Another highlight of the Court is Saint-Gaudens’s Amor Caritas (1898), a winged angel in gilt bronze and colored marble. The piece was cast in 1918, specifically for installation in the Metropolitan. The Englehard Court also features an extraordinary assemblage of opalescent glass windows, dating from the 1880s through the 1920s, designed by Louis Comfort Tiffany and John La Farge. Tiffany’s opalescent glass window Autumn Landscape (1924) is installed near the Gaudens bas-relief. Alongside the Court’s glass wall, abutting Central Park, is a restaurant, which seems out of place, although it obviously satisfies a need for visitors. There are several earlier publications devoted to the American collection of painting, sculpture, furnishings and decorative arts, which can be purchased separately in the museum’s bookstore. Despite some omissions, and flaws already mentioned, the new wing contains so many beautiful works that it is well worth a tour.6
I have not meant to be overly critical of the renovated American Wing, but the American collection is more than just about art. It is about us. Exhibitions often have specific agendas: to celebrate, to rediscover or rehabilitate individual artists or art movements, or to call reputations into question. A permanent installation in a museum should be less topical, less controversial. The long view of art history leaves plenty of room for visitors to make up their own minds. But curators can be guides and storytellers. The Met’s fine collection of American art can bring our country’s history alive, even as it celebrates the skill and vision of our artists. It is hoped that the stewards of the collection will refine the presentation.
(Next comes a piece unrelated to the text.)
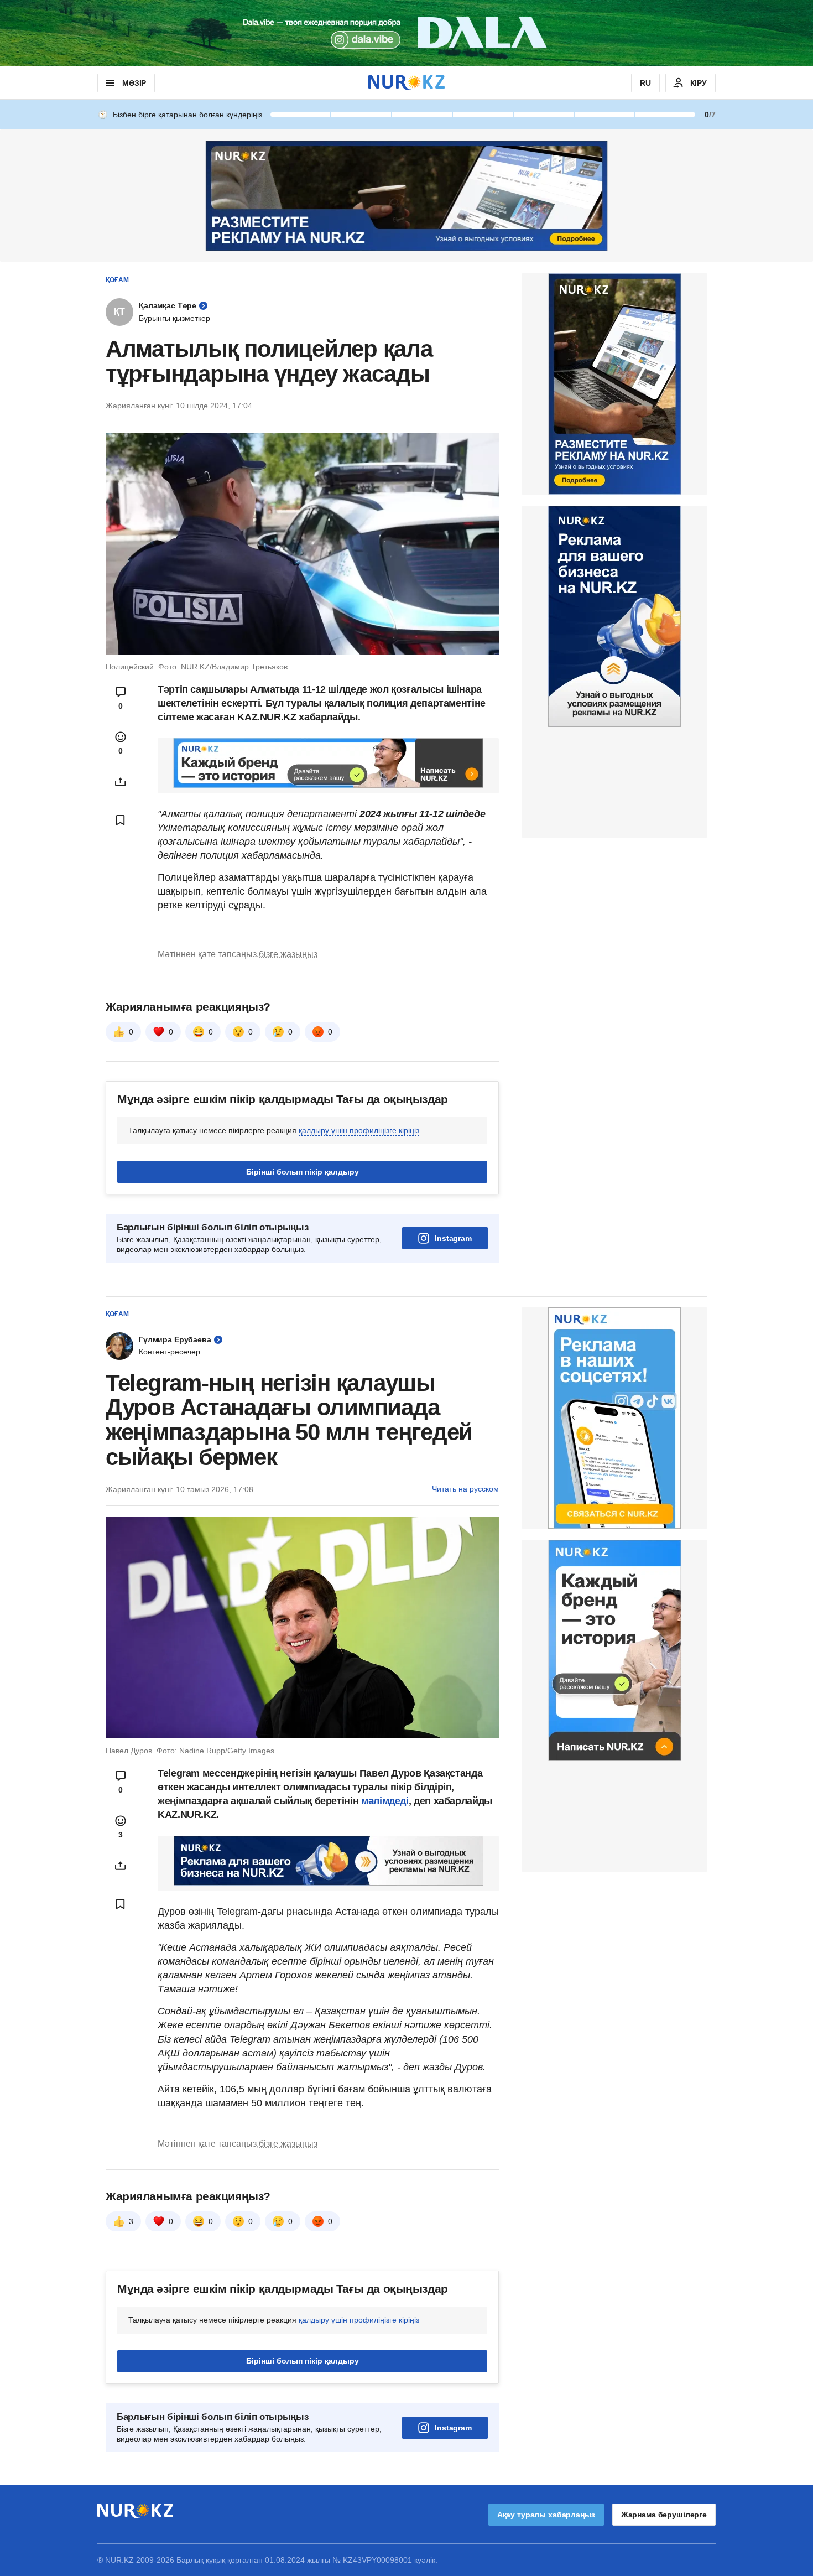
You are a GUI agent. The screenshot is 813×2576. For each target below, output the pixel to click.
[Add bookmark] (120, 820)
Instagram (453, 1238)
The New American Wing Galleries for Painting, Sculpture and Decorative Arts are on permanent view at the Metropolitan Museum of Art, Fifth Avenue and 82nd Street, New York New York 10028. On the web at metmuseum.org
1. James Thomas Flexner, Random Harvest (New York: Fordham University Press, 1998), p. 72.
2. James Thomas Flexner, Maverick’s Progress: An Autobiography (New York: Fordham University Press, 1996).
3. Holland Cotter, “The Met Reimagines the American Story,” The New York Times (January 15, 2012). nytimes.com
4. James Thomas Flexner, Random Harvest (New York: Fordham University Press, 1998), p. 89.
5. Asher B. Durand, “Letters on Landscape Painting,” Kindred Spirits: Asher B. Durand and the American Landscape, ed., Linda Ferber (Brooklyn Museum and D. Giles Limited, London, 2007).
6. I have omitted from this brief survey the many artifacts of decorative arts, furnishings and the Henry R. Luce Center for the Study of American Art, due to the lack of space.